Social Capital Markets' latest report shines a spotlight on the top crypto-friendly countries of 2024, with a mix of long-standing leaders and emerging players.
Here's a look at the top 10 countries that are paving the way for cryptocurrency businesses to thrive, based on factors like regulatory clarity, tax policies, and the overall environment for blockchain ventures.


Dubai has emerged as a progressive crypto country in the last few years. Its DMCC ( Dubai Multi Commodities Centre) has even added a crypto center and a launchpad for companies working with crypto and blockchain technologies.
This G20 nation has regulatory entities like VARA (Virtual Asset Regulatory Authority) and DFSA ( Dubai Financial Services Authority).
Companies must register with DFSA and DMCC to operate a crypto business in Dubai. The government does not impose a capital gains tax on crypto corporate income, making it appealing to crypto firms.
Additionally, Dubai has a low corporate income tax rate of 9% for income above AED 375,000. There are currently over 550 registered crypto firms operating in Dubai.
Switzerland has made significant strides in the crypto space. Its city of Zug is recognized as a global crypto hub. In 2018, the economy minister, Johann Schneider-Ammann, announced his vision to make Switzerland a crypto nation.

## Data section
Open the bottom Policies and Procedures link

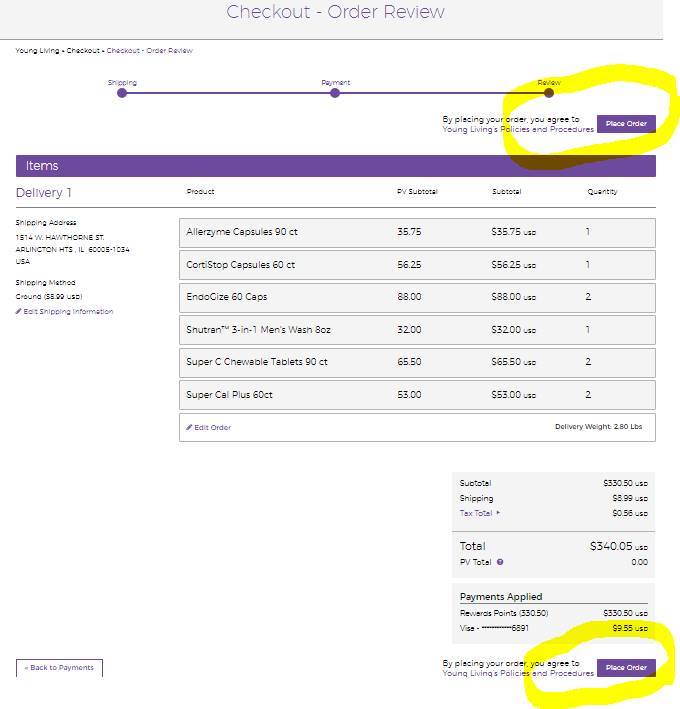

## Exercise directions
Answer these questions from the passage on crypto-friendly countries:
1. What corporate income tax rate does Dubai apply to income above AED 375,000?
2. How many registered crypto firms currently operate in Dubai?
3. Which Swiss city is recognized as a global crypto hub?
The listing has no connection to the passage on crypto-friendly countries.

## Correct answer
1. 9%
2. Over 550
3. Zug